Kemoterapi ve Sanat Evi’mizde kemoterapi alan ve klinikte yatan hastalarımıza deneyimli sanatsal tedavi ekibimiz ile el işi ve resim aktivitelerimiz, gün boyu devam etmektedir. Hastaların memnuniyetlerini artıran, yaşamlarını ve tedaviye bakışlarını değiştiren bu aktivitelerin tedaviye karşı motivasyonu, hastaların yaşam kalitelerini ve kliniğe adaptasyonlarını arttırdığına yürekten inanmaktayım.
Hasta ve hasta yakınları ve klinik çalışanlarına yönelik yoga aktiviteleri, dünyada bilimsel otoritelerce tavsiye edilmektedir. Çok sayıda bilimsel makalede, yoganın kanserli hastalarda uyku bozukluğu, mood bozukluğu, anksiete ve diğer yaşam kalitesi parametreleri üzerine olumlu yönde etkisi olduğunu kanıtlanmıştır. İçerisinde gevşeme, germe, hayalde canlandırma ve meditasyon gibi öğeler barındıran yogayı beyin kanserli hasta ve ailelerine önermekteyim.
Pankreas kanseri hastalarda tanı ile başlayan, kemoterapi, cerrahi müdahale ve/veya radyoterapi ile devam eden tedavi süreci, hasta ve ailesi için son derece yaralayıcı olabilmektedir. Pankreas kanseri tanısı alan hastalar ve aileleri psikolojik rehabilitasyona ihtiyaç duyabilirler. Bu noktada hasta ve yakınları, doktorlarının önerileri doğrultusunda psikolog ve psikiyatr desteği almaları gerekebilir.
Diğer yöntemler, (akupunktur, refleksoloji, hipnoterapi, dinsel tedaviler) gelişmiş ülkelerde yer alan onkoloji kliniklerinde, bilimsel kanıtlar doğrultusunda yardımcı yöntemler olarak uygulanabilmektedir.
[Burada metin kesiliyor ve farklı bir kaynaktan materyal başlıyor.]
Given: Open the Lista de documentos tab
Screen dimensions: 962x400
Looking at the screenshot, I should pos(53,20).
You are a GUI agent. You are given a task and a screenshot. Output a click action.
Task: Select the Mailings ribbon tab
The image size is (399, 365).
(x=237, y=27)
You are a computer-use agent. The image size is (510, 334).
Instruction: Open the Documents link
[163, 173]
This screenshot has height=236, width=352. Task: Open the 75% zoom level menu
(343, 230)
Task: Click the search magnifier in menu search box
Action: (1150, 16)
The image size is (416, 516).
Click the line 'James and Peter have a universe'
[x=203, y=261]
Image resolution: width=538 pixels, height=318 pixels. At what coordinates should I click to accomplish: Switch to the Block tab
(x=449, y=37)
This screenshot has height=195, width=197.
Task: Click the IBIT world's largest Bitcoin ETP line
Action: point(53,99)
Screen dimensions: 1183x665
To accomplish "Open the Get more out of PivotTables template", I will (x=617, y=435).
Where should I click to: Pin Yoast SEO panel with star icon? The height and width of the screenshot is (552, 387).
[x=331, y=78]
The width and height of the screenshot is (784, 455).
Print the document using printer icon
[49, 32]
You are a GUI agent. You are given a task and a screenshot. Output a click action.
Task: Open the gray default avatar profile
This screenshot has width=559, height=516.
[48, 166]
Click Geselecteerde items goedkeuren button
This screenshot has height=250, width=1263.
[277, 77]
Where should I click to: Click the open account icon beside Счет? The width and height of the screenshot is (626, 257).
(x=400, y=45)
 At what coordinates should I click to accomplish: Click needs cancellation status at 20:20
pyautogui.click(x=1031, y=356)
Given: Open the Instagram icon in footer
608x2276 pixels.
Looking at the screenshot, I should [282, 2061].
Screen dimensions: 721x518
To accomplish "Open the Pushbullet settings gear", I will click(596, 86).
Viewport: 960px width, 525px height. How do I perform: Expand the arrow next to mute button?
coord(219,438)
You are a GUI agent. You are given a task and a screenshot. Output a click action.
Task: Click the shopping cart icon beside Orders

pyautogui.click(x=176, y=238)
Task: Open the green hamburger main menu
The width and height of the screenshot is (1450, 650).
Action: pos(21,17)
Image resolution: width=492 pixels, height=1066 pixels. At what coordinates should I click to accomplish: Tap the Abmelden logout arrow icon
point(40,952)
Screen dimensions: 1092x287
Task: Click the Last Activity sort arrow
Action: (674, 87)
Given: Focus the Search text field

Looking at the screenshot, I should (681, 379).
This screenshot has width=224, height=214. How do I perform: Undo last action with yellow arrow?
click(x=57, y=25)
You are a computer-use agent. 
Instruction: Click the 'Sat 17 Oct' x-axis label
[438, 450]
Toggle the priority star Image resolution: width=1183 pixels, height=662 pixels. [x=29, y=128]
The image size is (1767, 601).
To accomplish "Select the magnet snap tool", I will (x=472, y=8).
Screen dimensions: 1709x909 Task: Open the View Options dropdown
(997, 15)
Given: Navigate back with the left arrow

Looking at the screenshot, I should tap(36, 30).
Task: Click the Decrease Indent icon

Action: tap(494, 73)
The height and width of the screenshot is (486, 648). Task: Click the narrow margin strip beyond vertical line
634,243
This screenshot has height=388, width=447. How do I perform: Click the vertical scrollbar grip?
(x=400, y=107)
Akupunktur ağrı, halsizlik, ateş basması gibi hastanın yaşam kalitesini düşüren şikayetleri azaltmakta etkili olabilecek bir yöntemdir. Ancak bu yöntemlerin kullanılmasında amaç, kanserin akupunktur ile tedavi edilmesi değil, hastalığın veya tedavinin neden olduğu tatsız yakınmaların giderilmesine yönelik olmalıdır.
Pankreas kanseri tanı ve tedavilerinden sonra iyileşen hastalar her üç ayda bir rutin kontrole çağrılırlar. 1-2 yıllık yakın takipten sonra bu süre 6 aya çıkarılabilir. Erken tanı için pankreas kanserine yönelik yararı kanıtlanmış bir yöntem henüz yoktur.